Our first attempt aller trabouler, from the rue des Fantasques, was blocked by a locked door. It shouldn't have been: by agreement between owners/dwellers, the city and the Urban Community, approximately 60 traboules should be kept open during the hours of daylight. But many are resolutely shut. No matter; we wandered into the little jardin Villemanzy with its splendid view over the Rhône and gawped at a group of tranquil tai-chi practisers.
And then the first mystery opened up, from the montée Saint-Sébastien up to the place Colbert, which meant ascending and then descending the staircase of the futuristic 1830s staircase. Many of Lyon's immigrant population live here, in a kind of echo of the waves that have passed through London's East End.
And then we ambled back and forth from the hilltop place Colbert with its cafe reflecting Lyon's hilly position
down the rue Diderot
finding one entrance in the narrow Rue Capponi shut, but having better luck on the montée de la Grand Côte side, which led to the magic staircase and up to a pretty garden, and sampling one more traboule off the rue des Tables Claudiennes. Note the outside toilets still in use.

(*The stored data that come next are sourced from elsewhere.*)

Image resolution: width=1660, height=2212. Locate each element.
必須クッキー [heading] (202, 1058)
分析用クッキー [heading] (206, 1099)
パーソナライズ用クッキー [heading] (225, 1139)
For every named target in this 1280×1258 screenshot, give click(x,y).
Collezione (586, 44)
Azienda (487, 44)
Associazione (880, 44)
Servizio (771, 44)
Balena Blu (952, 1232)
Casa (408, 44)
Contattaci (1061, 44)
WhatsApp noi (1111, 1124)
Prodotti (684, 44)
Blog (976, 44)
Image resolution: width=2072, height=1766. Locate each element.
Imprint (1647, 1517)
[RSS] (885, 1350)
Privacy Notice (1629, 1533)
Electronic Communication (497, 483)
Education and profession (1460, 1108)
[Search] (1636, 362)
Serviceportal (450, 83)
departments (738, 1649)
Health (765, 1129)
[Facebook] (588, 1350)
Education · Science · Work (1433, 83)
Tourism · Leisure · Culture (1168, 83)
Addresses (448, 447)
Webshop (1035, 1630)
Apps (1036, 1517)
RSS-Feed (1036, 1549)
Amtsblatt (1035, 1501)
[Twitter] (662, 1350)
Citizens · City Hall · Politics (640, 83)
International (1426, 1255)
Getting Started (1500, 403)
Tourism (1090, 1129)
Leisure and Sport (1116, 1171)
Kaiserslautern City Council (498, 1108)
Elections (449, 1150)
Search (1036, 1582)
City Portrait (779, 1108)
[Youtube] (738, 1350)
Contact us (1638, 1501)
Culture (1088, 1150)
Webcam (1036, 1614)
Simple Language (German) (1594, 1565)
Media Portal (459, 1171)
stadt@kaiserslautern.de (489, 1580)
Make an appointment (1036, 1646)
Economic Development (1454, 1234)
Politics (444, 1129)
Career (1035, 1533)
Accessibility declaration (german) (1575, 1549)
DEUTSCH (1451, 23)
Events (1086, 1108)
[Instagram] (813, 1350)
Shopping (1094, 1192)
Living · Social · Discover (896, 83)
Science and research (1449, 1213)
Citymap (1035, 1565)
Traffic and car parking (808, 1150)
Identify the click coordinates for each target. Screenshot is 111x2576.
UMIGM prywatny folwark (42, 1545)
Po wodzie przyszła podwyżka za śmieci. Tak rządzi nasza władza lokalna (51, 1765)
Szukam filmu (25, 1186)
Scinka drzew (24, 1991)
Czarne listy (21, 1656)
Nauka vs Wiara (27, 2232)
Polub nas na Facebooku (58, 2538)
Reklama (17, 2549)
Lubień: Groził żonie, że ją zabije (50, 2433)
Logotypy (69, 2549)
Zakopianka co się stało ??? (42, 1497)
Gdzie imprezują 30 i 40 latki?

Then it was time for an open-air interlude coming down the south-east side of Croix-Rousse. The place Ronville gives views over both sides of the Saône valley, very lush and green going north-west
and along the rue de l'Annonciade is one of Lyon's many dynamic art-projects, the Mur peint Végétal Lumière, frescoes alternating with vertical planting.
Down past more quirky wall-painting on the rue Tavernier
we came across a more familiar tourist attraction, the trompe-l'oeil Fresque des Lyonnais Célèbres down by the quai Saint-Vincent.
The local celebs include the Brothers Lumière alongside the inventors of the Grand Guignol and the Petit Prince (after whom, of course, Lyon's Aéroport Saint-Exupéry is named)
as well as Bertrand Tavernier shooting from a corner.
Then we crossed the passerelle St.-Vincent
and as we had plenty of time before our late lunch reservation at the Musées Gadagne, we tried a few more traboules in Vieux-Lyon. Nos 7, 8 and 10 of the quai Romain Rolland were closed, but folk were just coming out of No. 17 so we got to see its well shaft
and to look up
before coming out on the rue des Trois Maries (-Salomé, -Jacobé and -Magdalene) where the entrace/exit is surmounted by a smiling woman's head on the keystone.
A quick wander past the Cathedral
via its 'jardin archeologique'
and we walked along the rue du Boeuf, stone-signed
and No. 16 with its celebrated 16th century round pink tower, next door to the hotel which according to Vadim Repin makes the best madeleines (the receptionist denied all knowledge when I asked),
back to the Gadagne, which offers one of the best courtyards and a bit of a traboule.
Its museum of the city's history takes you from the basement upwards via a spectacular winding staircase and architectural features on each floor, including a monumental Renaissance fireplace. Thihs doorway gives a small-scale idea of the decoration within.
The museum hour I saved until after lunch while J went back to the hotel to nap. And the food was good, though it had turned a bit chilly outside - Lyon should have been warmer than Basel and Zurich but our earlier glimpse of summer had vanished and the weather was a typical Easter mix. Britten report (over)due on The Arts Desk on Sunday.